3D ultrasonography is a novel perspective tool for diagnosing PCOS. It allows precise visualization of the ovarian morphology and may help establish a more accurate diagnosis [41]. Nylander et al. recently conducted a study in which AFC and OV were obtained using 2D and 3D transvaginal ultrasound and compared with MRI as the gold standard. 2D transvaginal ultrasound showed lower AFC and OV values than the 3D and MRI in the overweight population with PCOS. Furthermore, serum anti-Müllerian hormone, a biochemical marker of PCO, had a higher correlation with AFC, obtained from 3D, than from 2D transvaginal ultrasound [42]. In the study by Bozkurt et al., PCOS patients and women with multifollicular ovaries were evaluated using 2D and 3D ultrasonography [15]. The 2D Doppler measured the RI and PI; these parameters were slightly higher in the PCOS group, but the difference from the multifollicular ovary group was not statistically significant. However, the 3D Doppler measurements (vascularization index, flow index, and vascularization flow index) showed significantly higher values in the PCOS group.

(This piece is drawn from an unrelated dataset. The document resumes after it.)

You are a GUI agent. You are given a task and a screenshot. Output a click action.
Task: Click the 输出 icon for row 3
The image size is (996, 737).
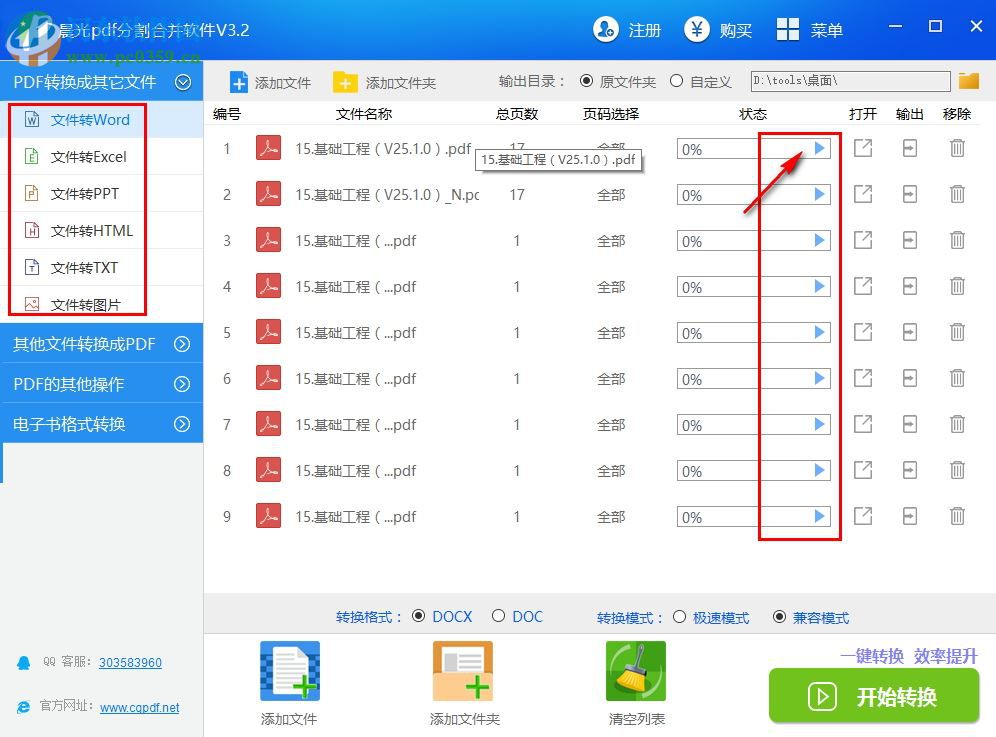click(910, 240)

The authors suggest that 3D ultrasound with power Doppler would be an essential tool in differentiating PCOS and multifollicular ovaries [15]. However, some authors doubt the 3D ultrasound superiority over the 2D ultrasound in diagnosing PCOS. Sujata et al. discovered no significant differences between these ultrasound types in assessing ovarian morphology [43]. As the study findings remain controversial, more research is required to evaluate the effectiveness of the 3D ultrasound in establishing the PCOS diagnosis.
6 Conclusion
OV and FNPO are reliable markers of PCOS. However, the peripheral distribution of follicles is particular for PCOS. Higher ovarian stromal echogenicity might predict reproductive dysfunction. The Doppler ultrasound is a promising tool for evaluating the ovarian stromal artery; nevertheless, the value of assessing the uterine artery remains controversial.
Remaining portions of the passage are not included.